You pause and cringe and even shriek a little upon hearing that Clayton Kershaw, who could blow out his arm on any pitch, will make $215 million over the next seven seasons. Doing business with the Wolf of Wall Street seems a better idea. Few investments in the modern world are riskier than the arm of a power pitcher who violently throws a baseball about 100 times per start, 35 or 40 times a year, torturing tendons and ligaments that weren’t intended for such unnatural, grotesque punishment.
It’s a bleak topic when everyone knows what Tommy John surgery is — but not everyone is sure who Tommy John is or what he did in life. A study by Will Carroll discovered this: Of the 360 pitchers who started last year on major-league rosters, more than one-third had undergone the procedure in their careers, a staggering number. Yes, many return from the surgery to resume varying degrees of success, but we’re talking $30.7 million a year, the richest deal ever for a pitcher and the highest average salary for any player in baseball history. Weren’t we raving about the promise and pizzazz of the Mets’ Matt Harvey just last summer? Now look at him, shut down this season as he rehabs a surgically repaired elbow. At least he can take his supermodel girlfriend to Rangers games, but still.

Source data:
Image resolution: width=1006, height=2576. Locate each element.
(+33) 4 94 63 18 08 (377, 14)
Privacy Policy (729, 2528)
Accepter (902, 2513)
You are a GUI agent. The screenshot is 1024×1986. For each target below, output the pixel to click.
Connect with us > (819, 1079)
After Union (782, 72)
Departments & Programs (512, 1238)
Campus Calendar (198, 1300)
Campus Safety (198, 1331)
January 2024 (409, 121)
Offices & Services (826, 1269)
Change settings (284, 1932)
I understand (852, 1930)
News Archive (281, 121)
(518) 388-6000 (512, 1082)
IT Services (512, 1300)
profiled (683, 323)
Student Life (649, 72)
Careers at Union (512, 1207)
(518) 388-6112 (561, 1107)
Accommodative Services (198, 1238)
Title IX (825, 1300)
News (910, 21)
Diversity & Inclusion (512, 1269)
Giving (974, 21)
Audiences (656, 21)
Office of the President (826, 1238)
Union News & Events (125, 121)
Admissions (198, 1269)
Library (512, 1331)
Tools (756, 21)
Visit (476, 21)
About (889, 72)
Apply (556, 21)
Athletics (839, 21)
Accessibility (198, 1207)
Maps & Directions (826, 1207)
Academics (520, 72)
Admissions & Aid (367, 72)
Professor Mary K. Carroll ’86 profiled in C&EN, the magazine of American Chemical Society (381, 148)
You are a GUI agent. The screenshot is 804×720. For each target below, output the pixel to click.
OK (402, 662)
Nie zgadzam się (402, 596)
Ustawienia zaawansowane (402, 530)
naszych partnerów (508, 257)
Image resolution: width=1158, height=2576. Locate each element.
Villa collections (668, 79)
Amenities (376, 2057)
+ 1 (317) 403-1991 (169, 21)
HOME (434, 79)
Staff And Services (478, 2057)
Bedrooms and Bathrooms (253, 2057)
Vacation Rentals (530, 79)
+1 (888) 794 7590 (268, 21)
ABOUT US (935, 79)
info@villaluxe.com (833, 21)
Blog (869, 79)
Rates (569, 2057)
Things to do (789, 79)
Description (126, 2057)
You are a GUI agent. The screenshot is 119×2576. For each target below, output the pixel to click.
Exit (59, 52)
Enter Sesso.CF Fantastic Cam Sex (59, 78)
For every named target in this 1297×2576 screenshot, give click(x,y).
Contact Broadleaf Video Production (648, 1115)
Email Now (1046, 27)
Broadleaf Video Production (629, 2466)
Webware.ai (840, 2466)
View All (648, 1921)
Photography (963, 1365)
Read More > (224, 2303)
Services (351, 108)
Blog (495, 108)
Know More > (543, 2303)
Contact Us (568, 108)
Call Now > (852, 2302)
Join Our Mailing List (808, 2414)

Your tasks:
1. List every person named by first and last name in the article on Clayton Kershaw's contract.
2. Continue the article on Kershaw's contract from its last sentence.
None of the items is needed for the work that follows.

Task answers:
1. Clayton Kershaw, Tommy John, Will Carroll, Matt Harvey

2.
I was in Chicago for the arm crashes of Kerry Wood and Mark Prior. I could spend the rest of this piece citing pitching careers that died too young. If the Dodgers get four or five dominant seasons out of Kershaw, they should consider themselves quite fortunate, based on the odds and the demands on his shoulder and elbow.
But also grasp the blurry reality of it all. If they didn’t give him that kind of money, someone else would have. Baseball is flush with disposable income, thanks not to outgoing commissioner Bud Selig or anything the owners have done but because TV networks in the 21st century crave live programming. Most televised fare can be watched at one’s convenience thanks to the trusty DVD, but baseball games must be watched live because, hell, there’s another one the next night … and the night after … and the day after that. Though the sport has grown old and outdated — the average age of a World Series viewer for the splendid Red Sox-Cardinals series was 54.4 years — networks and cable operators will dish out the money knowing they can charge higher advertising rates for live events. And no one has more live events than Major League Baseball: 162 dates a year in 29 American markets and one in Canada.
So believe it or not, the Kershaw contract actually may be a good deal for the Dodgers, a traditional cash cow further enhanced by a ridiculous 25-year deal with Time Warner Cable in southern California. Know what Time Warner Cable is paying the Dodgers to distribute a network that the team will produce? EIGHT BILLION DOLLARS, buster. Even if fans are slow to pay up to $5 a month for the network, and even if Time Warner meets resistance from DirecTV and other companies already paying for an established Time Warner sports channel that carries the Lakers and other local programming, the Dodgers still will get the full $8 billion through the deal’s duration.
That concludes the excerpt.